And you look familiar, Yves thought, but he couldn’t quite place it.
Perhaps Raul was one of Yves’ clients, an early one Yves hadn’t seen in a while.
He bowed as a Kallistoi submissive would, and Raul gave him an alarmed look before bowing back.
“What guild are you in? I noticed the stamp,” he added.
He was an easily startled man, Yves noted.
“I’m…” Raul said. Yves hadn’t known that a man’s face could get quite so pink. “I make… I make glass.”
“In Kallistos?” Yves asked. The poor man looked terrified. “You have an accent, that’s all. Don’t worry, I won’t press if you don’t want me to.”
“Yes, I, um.” Raul looked down at his hands.
“Well, I think glassmaking is fascinating,” Yves said. “There’s a window in the palace with little bees all over it. You have to see it sometime. Maybe I’ll show you.”
“Made it,” Raul mumbled. Or Yves thought that was what he said. Raul seemed to be transforming into a timid mouse the more Yves spoke.
“Really?” Yves almost grabbed his hands in excitement, but stopped himself in time. “How did you do it?”
“Trade secret,” Raul said, and a bashful smile emerged, swift and lovely, before disappearing. “But I c-can tell you a few things in the carriage.”

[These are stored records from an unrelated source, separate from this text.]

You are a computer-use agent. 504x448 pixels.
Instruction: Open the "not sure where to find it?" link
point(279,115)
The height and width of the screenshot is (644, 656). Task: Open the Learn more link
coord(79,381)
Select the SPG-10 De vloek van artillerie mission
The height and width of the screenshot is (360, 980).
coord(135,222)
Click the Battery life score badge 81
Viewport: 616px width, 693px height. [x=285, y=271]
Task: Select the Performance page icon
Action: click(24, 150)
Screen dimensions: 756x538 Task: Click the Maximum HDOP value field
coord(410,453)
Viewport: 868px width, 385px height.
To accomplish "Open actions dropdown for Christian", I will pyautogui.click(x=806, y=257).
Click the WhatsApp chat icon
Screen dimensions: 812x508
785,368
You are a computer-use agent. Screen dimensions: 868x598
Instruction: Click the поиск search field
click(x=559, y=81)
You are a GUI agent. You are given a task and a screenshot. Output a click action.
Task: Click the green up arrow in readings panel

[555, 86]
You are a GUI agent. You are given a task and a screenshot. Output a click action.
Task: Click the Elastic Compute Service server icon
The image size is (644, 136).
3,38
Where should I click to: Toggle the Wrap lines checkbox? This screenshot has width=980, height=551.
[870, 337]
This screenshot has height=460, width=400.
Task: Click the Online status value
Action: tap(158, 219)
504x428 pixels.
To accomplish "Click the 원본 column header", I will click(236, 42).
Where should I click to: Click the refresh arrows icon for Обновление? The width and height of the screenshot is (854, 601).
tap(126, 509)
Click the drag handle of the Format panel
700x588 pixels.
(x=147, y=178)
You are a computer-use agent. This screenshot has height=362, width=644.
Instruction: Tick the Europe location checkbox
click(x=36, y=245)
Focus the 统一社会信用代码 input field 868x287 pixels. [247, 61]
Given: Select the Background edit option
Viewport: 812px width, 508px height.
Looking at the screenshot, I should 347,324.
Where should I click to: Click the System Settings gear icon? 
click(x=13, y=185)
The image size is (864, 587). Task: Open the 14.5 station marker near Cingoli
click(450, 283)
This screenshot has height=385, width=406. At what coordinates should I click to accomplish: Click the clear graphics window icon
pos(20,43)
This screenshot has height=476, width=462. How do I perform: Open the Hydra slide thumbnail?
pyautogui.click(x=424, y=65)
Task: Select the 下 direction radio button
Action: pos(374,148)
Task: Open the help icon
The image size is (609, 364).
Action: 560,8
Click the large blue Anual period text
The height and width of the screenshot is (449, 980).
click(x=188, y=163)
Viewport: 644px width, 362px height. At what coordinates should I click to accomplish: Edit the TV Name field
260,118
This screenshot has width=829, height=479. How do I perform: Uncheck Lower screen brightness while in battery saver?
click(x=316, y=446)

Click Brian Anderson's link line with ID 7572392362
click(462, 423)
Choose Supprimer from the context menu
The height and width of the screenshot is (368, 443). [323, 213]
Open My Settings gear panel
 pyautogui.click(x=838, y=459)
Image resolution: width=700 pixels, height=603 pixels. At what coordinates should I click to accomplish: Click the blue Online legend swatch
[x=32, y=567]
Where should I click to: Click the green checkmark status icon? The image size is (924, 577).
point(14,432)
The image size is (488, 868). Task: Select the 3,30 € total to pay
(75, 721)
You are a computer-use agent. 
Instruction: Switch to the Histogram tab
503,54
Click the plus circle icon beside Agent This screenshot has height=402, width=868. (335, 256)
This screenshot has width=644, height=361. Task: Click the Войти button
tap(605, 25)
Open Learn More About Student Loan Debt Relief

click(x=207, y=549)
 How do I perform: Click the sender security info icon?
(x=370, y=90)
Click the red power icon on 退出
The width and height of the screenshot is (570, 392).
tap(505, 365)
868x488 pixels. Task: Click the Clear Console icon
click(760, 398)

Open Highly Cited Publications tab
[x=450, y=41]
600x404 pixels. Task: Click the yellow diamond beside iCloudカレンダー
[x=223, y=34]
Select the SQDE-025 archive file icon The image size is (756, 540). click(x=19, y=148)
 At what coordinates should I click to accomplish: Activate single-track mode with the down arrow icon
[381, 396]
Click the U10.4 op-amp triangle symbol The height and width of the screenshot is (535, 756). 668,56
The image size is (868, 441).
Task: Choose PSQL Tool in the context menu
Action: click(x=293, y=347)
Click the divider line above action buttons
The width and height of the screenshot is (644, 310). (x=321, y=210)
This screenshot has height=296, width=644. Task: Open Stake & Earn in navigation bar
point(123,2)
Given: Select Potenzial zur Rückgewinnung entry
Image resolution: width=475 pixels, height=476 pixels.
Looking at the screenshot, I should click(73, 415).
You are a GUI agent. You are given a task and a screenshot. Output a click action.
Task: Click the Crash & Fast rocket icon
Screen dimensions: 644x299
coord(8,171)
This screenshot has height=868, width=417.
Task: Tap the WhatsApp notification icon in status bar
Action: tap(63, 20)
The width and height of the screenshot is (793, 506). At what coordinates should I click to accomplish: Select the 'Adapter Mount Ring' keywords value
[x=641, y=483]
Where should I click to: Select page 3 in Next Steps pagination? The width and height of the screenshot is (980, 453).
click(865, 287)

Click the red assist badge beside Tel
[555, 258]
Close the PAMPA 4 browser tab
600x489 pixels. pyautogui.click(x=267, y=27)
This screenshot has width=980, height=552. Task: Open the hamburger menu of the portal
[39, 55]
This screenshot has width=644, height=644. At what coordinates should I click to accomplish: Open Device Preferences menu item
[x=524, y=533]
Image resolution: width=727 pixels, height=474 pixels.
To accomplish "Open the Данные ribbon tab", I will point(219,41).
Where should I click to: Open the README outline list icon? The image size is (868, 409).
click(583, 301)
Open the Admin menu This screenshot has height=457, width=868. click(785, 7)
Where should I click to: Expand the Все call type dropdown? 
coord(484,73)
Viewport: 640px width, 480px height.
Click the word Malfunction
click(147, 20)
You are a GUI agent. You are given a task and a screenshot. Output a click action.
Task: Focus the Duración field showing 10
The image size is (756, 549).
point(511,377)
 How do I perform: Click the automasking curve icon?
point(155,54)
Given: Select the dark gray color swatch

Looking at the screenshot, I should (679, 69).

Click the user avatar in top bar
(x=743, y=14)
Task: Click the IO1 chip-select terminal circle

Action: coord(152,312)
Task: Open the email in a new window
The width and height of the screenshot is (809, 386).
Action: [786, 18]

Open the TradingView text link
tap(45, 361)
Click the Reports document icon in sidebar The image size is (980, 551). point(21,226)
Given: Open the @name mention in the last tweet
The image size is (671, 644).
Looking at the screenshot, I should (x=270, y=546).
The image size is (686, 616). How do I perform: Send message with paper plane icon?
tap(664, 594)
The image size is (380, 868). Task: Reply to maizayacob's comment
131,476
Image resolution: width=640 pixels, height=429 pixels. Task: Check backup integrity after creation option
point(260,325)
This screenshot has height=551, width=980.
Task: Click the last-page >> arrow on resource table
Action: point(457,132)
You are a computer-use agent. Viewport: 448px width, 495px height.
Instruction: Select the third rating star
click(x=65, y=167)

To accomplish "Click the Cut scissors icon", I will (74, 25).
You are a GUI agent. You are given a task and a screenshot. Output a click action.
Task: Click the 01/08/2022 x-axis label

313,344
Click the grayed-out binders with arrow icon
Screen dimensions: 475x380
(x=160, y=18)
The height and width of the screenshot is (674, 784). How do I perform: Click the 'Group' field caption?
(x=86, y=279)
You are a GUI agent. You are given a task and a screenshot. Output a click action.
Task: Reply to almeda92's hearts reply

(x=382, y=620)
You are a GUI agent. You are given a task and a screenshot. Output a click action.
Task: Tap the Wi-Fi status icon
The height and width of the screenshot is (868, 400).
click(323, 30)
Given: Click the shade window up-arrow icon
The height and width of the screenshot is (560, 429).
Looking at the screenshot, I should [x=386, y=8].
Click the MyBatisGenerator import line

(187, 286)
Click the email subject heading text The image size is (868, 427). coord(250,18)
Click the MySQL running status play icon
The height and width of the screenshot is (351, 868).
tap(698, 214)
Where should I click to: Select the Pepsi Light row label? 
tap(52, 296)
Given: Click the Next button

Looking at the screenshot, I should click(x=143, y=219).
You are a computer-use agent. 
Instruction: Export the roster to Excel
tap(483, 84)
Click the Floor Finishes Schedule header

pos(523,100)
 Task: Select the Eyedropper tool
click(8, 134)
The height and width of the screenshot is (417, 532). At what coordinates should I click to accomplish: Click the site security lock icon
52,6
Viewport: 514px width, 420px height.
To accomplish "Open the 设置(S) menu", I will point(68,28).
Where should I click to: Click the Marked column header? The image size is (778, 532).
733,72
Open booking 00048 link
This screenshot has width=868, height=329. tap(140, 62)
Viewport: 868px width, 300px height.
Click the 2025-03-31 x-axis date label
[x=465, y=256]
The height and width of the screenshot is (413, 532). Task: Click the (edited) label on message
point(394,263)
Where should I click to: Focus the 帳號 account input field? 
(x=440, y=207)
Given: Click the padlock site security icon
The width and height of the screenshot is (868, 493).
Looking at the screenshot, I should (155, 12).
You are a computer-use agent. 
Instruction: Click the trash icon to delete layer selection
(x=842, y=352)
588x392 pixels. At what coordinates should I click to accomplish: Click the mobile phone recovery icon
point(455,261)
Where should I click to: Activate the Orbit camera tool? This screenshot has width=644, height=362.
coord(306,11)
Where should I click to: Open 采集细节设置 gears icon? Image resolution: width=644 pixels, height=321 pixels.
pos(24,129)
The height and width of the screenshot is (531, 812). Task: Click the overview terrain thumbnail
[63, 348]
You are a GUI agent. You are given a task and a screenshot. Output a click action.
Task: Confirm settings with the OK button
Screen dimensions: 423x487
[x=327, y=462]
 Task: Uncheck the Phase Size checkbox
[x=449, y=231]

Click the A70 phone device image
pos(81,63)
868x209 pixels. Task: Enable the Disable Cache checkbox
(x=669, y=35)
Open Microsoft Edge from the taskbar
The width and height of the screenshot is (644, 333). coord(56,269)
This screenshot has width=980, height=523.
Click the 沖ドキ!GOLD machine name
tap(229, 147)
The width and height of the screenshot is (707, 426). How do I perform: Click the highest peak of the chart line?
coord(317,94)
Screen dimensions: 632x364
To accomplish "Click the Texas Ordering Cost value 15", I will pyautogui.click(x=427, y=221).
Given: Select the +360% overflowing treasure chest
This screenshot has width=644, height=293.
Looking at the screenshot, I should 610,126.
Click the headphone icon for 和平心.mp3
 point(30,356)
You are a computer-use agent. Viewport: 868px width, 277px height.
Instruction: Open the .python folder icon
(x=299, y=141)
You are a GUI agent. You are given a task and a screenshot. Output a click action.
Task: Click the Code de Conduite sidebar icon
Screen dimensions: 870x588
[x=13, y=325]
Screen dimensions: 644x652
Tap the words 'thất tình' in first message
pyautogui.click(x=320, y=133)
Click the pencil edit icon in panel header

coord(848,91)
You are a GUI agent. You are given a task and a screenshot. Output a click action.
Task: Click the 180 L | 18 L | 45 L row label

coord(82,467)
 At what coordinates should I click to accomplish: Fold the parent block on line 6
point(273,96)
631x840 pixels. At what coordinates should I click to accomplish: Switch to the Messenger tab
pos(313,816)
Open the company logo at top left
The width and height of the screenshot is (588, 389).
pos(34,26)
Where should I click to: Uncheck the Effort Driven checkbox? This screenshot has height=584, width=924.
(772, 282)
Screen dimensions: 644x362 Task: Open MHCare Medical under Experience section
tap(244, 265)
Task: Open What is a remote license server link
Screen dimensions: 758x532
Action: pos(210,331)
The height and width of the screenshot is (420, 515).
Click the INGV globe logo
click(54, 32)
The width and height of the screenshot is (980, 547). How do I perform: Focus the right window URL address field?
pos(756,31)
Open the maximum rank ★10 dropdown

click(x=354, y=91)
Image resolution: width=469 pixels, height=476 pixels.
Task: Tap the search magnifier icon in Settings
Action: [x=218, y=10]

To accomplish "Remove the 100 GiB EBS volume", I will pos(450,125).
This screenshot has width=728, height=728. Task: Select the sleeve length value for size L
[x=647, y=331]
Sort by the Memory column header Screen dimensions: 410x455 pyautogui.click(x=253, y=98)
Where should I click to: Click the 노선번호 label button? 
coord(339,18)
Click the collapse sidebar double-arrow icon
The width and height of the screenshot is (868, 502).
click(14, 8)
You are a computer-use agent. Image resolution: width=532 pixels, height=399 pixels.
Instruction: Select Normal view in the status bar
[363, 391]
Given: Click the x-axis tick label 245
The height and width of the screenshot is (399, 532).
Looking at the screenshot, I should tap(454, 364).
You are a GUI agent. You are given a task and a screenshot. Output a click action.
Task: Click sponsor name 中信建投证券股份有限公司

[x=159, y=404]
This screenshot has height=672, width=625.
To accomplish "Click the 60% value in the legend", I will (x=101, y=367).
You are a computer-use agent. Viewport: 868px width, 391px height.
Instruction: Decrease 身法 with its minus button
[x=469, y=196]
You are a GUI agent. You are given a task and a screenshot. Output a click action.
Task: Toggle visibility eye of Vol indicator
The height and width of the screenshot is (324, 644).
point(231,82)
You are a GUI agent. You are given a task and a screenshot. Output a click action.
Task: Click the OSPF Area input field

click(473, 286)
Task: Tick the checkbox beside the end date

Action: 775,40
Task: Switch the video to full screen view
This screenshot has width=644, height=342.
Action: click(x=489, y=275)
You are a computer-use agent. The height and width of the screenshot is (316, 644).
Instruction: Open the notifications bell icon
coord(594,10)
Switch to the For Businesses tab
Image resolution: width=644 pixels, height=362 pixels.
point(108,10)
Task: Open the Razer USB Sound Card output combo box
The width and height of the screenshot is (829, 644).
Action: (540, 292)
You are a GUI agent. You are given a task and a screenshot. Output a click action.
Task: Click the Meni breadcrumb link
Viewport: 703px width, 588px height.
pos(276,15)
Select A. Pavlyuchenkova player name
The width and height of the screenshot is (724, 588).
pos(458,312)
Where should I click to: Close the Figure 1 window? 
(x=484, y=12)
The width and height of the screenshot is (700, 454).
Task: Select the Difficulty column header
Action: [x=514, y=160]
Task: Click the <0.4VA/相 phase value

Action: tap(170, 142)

Yves doubted Raul would gather the courage to say more than a sentence or two, but he gamely played along. “You like the Prince’s Play and you’re an artist?” Yves smiled back. If only Charon were there. He’d love the chance to speak to an artist from Kallistos.
Yves’ thoughts ground to a halt. What was he doing? This wasn’t about Charon. Charon was leaving Staria soon, and he’d have all the time he wanted to see the glasswork of Kallistos in person.
If Yves wanted to ask Raul about the guilds, it wasn’t because Charon had a book on guild politics in his library. It was because he was being thoughtful. He was being a fucking gem. He wasn’t going to spend a lovely evening thinking about someone who wasn’t going to be there by the end of spring.
If he laughed a little too brightly at the play and had one too many glasses of the fizzy wine they served to the balconies, that was his prerogative.
He was just getting to know one of his suitors—and posing for the others, some of whom were surely watching from the other box seats and balconies.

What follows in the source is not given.